(Data items)
::::::::

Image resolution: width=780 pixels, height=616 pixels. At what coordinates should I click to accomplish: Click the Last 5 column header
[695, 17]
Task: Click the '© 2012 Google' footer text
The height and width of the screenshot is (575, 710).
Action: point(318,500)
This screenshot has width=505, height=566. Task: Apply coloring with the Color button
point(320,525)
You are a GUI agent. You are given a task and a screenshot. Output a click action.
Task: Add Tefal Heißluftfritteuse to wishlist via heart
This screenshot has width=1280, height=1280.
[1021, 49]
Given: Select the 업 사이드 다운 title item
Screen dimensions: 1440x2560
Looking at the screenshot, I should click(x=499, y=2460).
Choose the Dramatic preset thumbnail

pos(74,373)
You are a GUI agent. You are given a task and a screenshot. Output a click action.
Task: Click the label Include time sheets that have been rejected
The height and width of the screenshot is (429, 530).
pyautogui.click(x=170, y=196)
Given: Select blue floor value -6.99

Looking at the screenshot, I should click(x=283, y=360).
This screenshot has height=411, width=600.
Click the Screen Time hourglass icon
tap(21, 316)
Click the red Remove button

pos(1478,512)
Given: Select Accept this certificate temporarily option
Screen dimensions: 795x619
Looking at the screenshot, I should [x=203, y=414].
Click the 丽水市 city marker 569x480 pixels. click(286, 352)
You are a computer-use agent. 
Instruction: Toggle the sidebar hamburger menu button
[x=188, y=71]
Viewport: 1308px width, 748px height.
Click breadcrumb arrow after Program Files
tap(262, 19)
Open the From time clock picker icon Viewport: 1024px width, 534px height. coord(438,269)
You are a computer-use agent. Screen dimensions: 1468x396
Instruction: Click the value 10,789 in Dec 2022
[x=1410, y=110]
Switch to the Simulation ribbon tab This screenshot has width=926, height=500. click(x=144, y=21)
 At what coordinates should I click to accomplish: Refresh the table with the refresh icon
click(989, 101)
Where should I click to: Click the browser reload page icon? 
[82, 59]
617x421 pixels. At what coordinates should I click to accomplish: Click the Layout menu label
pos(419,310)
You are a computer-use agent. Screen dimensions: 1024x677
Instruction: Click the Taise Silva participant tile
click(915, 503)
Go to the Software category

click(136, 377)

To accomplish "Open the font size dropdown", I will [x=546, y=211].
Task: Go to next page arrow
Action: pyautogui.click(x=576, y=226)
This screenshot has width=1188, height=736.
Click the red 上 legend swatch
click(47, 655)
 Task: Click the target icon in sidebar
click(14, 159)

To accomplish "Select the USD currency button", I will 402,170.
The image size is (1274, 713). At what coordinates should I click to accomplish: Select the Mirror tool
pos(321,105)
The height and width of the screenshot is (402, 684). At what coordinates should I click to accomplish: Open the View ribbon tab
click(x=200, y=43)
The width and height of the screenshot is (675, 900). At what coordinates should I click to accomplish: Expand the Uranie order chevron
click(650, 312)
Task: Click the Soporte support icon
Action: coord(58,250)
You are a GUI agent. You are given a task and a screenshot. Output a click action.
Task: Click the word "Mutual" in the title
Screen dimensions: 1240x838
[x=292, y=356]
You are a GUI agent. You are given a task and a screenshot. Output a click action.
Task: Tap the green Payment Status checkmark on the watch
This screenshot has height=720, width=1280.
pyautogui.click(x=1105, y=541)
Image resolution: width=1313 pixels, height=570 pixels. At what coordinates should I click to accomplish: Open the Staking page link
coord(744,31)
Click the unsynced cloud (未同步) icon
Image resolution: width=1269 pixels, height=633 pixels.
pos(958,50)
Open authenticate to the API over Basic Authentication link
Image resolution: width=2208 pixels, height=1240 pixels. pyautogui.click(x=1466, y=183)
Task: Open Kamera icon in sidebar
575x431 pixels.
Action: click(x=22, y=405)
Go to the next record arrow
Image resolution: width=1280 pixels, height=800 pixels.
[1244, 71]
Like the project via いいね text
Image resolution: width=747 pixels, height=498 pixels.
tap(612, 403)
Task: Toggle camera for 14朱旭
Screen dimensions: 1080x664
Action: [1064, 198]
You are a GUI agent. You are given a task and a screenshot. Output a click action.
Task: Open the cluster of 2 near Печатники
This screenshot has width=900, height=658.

::::::::

:: THE TASK ::
Would you mind copying all of the records exactly?

:: EXERCISE RESPONSE ::
Image resolution: width=780 pixels, height=616 pixels. At what coordinates should I click to accomplish: Click the Last 5 column header
[695, 17]
Task: Click the '© 2012 Google' footer text
The height and width of the screenshot is (575, 710).
Action: point(318,500)
This screenshot has width=505, height=566. Task: Apply coloring with the Color button
point(320,525)
You are a GUI agent. You are given a task and a screenshot. Output a click action.
Task: Add Tefal Heißluftfritteuse to wishlist via heart
This screenshot has width=1280, height=1280.
[1021, 49]
Given: Select the 업 사이드 다운 title item
Screen dimensions: 1440x2560
Looking at the screenshot, I should click(x=499, y=2460).
Choose the Dramatic preset thumbnail

pos(74,373)
You are a GUI agent. You are given a task and a screenshot. Output a click action.
Task: Click the label Include time sheets that have been rejected
The height and width of the screenshot is (429, 530).
pyautogui.click(x=170, y=196)
Given: Select blue floor value -6.99

Looking at the screenshot, I should click(x=283, y=360).
This screenshot has height=411, width=600.
Click the Screen Time hourglass icon
tap(21, 316)
Click the red Remove button

pos(1478,512)
Given: Select Accept this certificate temporarily option
Screen dimensions: 795x619
Looking at the screenshot, I should [x=203, y=414].
Click the 丽水市 city marker 569x480 pixels. click(286, 352)
You are a computer-use agent. 
Instruction: Toggle the sidebar hamburger menu button
[x=188, y=71]
Viewport: 1308px width, 748px height.
Click breadcrumb arrow after Program Files
tap(262, 19)
Open the From time clock picker icon Viewport: 1024px width, 534px height. coord(438,269)
You are a computer-use agent. Screen dimensions: 1468x396
Instruction: Click the value 10,789 in Dec 2022
[x=1410, y=110]
Switch to the Simulation ribbon tab This screenshot has width=926, height=500. click(x=144, y=21)
 At what coordinates should I click to accomplish: Refresh the table with the refresh icon
click(989, 101)
Where should I click to: Click the browser reload page icon? 
[82, 59]
617x421 pixels. At what coordinates should I click to accomplish: Click the Layout menu label
pos(419,310)
You are a computer-use agent. Screen dimensions: 1024x677
Instruction: Click the Taise Silva participant tile
click(915, 503)
Go to the Software category

click(136, 377)

To accomplish "Open the font size dropdown", I will [x=546, y=211].
Task: Go to next page arrow
Action: pyautogui.click(x=576, y=226)
This screenshot has width=1188, height=736.
Click the red 上 legend swatch
click(47, 655)
 Task: Click the target icon in sidebar
click(14, 159)

To accomplish "Select the USD currency button", I will 402,170.
The image size is (1274, 713). At what coordinates should I click to accomplish: Select the Mirror tool
pos(321,105)
The height and width of the screenshot is (402, 684). At what coordinates should I click to accomplish: Open the View ribbon tab
click(x=200, y=43)
The width and height of the screenshot is (675, 900). At what coordinates should I click to accomplish: Expand the Uranie order chevron
click(650, 312)
Task: Click the Soporte support icon
Action: coord(58,250)
You are a GUI agent. You are given a task and a screenshot. Output a click action.
Task: Click the word "Mutual" in the title
Screen dimensions: 1240x838
[x=292, y=356]
You are a GUI agent. You are given a task and a screenshot. Output a click action.
Task: Tap the green Payment Status checkmark on the watch
This screenshot has height=720, width=1280.
pyautogui.click(x=1105, y=541)
Image resolution: width=1313 pixels, height=570 pixels. At what coordinates should I click to accomplish: Open the Staking page link
coord(744,31)
Click the unsynced cloud (未同步) icon
Image resolution: width=1269 pixels, height=633 pixels.
pos(958,50)
Open authenticate to the API over Basic Authentication link
Image resolution: width=2208 pixels, height=1240 pixels. pyautogui.click(x=1466, y=183)
Task: Open Kamera icon in sidebar
575x431 pixels.
Action: click(x=22, y=405)
Go to the next record arrow
Image resolution: width=1280 pixels, height=800 pixels.
[1244, 71]
Like the project via いいね text
Image resolution: width=747 pixels, height=498 pixels.
tap(612, 403)
Task: Toggle camera for 14朱旭
Screen dimensions: 1080x664
Action: [1064, 198]
You are a GUI agent. You are given a task and a screenshot. Output a click action.
Task: Open the cluster of 2 near Печатники
This screenshot has width=900, height=658.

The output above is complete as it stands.